CONSIGNA –
Según el texto sobre el síndrome del Jamaicón:
(a) ¿En qué ciudad estudia quien escribe?
(b) ¿En qué libro se lo explicó Octavio Paz?
(c) ¿Cuál es el nombre completo del “Jamaicón”?

TEXTO –
....

El laberinto del “Jamaicón”

El mexicano siempre está lejos, lejos del mundo y de los demás. Lejos también de sí mismo”.

Querido lector, desde un escritorio muy significativo para mí, de alguna que otra buena anécdota que recuerdo de un buen tiempo para acá (tal vez en otra ocasión), un escritorio con historia, le escribo sobre un sentimiento que me suele invadir a menudo; cada vez que escribo lejos de este escritorio si le soy sincero, lejos del lugar al que llamo: Mi casa. La nostalgia. “El síndrome del Jamaicón”. He de admitir que considero que: cada anécdota, cada mueble, cada desperfecto propios de mi hogar, en mi conciencia conforman muy intrínsecamente una parte importante de mi persona. Para terminar conmigo y que quede claro el porqué de mi sensibilidad a mi hogar: estudio en una universidad en la Ciudad de México y vivo aquí, siendo oriundo de otra ciudad. Tengo “El síndrome del Jamaicón”. Me lo explicó Octavio Paz en El laberinto de la soledad, y me lo explicó el propio José “Jamaicón” Villegas Tavares, la primera vez que me contaron su historia.

....

Datos recopilados:
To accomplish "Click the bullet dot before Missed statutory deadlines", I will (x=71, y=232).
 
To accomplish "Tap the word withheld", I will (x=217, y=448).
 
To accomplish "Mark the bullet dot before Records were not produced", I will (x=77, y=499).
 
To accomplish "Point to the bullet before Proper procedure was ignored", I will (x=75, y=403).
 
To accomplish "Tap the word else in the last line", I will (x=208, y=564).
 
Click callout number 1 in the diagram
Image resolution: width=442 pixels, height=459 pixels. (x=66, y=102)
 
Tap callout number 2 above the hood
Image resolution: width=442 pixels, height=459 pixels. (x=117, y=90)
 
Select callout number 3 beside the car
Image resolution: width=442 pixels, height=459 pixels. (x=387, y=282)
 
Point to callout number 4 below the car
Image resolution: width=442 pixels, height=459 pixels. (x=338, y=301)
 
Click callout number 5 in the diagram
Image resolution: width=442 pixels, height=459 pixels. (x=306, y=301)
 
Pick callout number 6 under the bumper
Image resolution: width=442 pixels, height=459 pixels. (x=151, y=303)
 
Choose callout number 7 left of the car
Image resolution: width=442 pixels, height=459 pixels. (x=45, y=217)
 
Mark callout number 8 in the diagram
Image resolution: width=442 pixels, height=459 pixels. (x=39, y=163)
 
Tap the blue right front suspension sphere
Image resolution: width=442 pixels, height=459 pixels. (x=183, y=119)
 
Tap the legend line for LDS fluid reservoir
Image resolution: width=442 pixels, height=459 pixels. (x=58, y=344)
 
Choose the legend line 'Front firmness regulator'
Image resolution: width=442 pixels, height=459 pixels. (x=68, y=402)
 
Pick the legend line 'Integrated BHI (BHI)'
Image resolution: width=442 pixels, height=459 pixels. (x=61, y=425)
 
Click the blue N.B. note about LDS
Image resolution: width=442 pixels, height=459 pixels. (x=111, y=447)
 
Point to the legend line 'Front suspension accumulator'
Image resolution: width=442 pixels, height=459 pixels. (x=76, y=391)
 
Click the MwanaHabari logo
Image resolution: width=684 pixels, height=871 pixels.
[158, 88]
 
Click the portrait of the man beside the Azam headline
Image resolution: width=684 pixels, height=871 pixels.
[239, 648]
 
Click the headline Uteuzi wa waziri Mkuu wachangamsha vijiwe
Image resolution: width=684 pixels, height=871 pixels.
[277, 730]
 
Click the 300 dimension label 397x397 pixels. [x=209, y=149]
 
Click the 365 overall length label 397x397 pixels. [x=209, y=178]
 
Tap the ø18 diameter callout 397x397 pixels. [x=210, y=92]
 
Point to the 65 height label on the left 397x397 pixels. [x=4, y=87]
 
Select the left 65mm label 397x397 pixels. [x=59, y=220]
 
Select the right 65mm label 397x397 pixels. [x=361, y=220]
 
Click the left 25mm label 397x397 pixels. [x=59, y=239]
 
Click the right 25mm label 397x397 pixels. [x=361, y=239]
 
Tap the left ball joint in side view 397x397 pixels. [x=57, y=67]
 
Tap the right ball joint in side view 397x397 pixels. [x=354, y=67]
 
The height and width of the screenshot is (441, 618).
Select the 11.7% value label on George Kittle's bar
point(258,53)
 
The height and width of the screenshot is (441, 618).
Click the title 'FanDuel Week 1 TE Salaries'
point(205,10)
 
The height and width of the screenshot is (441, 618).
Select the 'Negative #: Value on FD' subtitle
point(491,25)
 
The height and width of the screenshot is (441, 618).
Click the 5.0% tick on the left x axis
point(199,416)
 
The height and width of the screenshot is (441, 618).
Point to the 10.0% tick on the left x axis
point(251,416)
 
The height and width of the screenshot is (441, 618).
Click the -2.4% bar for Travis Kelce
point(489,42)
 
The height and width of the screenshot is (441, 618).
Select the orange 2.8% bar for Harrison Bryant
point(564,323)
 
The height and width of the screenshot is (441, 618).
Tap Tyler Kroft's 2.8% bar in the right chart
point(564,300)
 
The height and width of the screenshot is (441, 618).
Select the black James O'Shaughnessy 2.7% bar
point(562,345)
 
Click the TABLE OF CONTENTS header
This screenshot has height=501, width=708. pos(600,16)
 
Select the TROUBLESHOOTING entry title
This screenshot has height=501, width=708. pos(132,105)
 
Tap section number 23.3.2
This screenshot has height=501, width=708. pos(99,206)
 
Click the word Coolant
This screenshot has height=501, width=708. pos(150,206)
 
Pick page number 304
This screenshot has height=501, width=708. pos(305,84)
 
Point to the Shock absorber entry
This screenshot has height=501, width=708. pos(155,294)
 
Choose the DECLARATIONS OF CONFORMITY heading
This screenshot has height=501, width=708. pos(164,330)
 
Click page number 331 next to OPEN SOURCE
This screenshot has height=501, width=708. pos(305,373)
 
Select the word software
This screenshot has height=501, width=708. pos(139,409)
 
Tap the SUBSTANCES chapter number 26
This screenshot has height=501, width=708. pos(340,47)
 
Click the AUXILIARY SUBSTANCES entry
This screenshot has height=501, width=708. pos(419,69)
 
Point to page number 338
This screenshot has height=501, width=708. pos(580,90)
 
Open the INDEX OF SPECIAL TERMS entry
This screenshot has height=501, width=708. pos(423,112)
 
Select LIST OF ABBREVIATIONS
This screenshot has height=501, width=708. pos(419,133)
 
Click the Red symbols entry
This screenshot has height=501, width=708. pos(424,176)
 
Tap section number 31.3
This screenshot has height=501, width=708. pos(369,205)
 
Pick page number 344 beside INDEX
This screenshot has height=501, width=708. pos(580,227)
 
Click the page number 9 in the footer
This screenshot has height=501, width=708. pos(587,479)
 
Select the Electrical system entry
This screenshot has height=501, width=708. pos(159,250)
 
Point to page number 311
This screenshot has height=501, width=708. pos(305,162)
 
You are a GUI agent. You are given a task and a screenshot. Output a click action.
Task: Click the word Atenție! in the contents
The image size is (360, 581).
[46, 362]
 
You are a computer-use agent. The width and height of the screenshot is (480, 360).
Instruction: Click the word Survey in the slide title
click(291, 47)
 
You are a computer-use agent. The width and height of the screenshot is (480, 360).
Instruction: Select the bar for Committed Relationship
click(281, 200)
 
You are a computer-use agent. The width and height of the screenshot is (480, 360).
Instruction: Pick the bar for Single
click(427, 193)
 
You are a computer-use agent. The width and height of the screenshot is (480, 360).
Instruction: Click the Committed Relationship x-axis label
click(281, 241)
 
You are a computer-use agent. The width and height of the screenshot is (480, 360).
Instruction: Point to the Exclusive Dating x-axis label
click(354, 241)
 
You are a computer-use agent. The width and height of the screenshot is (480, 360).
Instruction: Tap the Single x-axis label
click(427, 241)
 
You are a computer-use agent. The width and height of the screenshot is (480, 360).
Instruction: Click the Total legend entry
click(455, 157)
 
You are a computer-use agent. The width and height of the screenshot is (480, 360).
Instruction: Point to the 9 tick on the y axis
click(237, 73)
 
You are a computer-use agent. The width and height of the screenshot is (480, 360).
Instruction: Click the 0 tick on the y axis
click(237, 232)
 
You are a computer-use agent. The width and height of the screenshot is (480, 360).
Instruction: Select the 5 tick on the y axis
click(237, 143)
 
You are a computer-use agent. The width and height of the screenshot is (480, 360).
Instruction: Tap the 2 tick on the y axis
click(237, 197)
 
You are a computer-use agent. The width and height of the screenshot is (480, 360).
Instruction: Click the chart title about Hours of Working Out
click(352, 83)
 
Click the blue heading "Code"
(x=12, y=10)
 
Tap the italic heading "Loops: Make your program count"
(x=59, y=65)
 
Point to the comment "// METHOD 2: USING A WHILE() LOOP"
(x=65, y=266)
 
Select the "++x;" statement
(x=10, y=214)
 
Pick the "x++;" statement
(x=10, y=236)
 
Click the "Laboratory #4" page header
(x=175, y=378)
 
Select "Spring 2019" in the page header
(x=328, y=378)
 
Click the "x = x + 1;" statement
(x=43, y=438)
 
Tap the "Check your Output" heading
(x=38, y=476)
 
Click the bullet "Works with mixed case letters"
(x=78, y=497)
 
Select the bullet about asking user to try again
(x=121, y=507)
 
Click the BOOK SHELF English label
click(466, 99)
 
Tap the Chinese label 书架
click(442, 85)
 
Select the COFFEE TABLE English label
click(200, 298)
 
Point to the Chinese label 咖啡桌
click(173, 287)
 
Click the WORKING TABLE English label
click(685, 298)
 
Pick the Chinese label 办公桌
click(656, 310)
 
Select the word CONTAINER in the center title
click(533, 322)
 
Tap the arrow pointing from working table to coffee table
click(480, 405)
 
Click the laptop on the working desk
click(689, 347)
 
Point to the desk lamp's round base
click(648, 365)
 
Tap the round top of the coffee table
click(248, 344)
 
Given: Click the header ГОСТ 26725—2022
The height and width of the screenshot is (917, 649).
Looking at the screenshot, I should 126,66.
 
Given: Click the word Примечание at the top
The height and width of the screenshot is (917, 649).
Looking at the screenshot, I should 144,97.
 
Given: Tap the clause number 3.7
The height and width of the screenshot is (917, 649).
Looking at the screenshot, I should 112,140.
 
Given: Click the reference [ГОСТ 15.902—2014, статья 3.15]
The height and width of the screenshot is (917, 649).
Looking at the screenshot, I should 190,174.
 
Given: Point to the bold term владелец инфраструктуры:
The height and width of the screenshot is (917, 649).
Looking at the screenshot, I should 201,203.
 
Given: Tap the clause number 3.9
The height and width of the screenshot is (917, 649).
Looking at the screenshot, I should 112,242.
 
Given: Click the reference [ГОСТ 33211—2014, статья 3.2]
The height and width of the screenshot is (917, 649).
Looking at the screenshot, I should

....

RESPUESTA –
(a) En la Ciudad de México.
(b) En El laberinto de la soledad.
(c) José “Jamaicón” Villegas Tavares.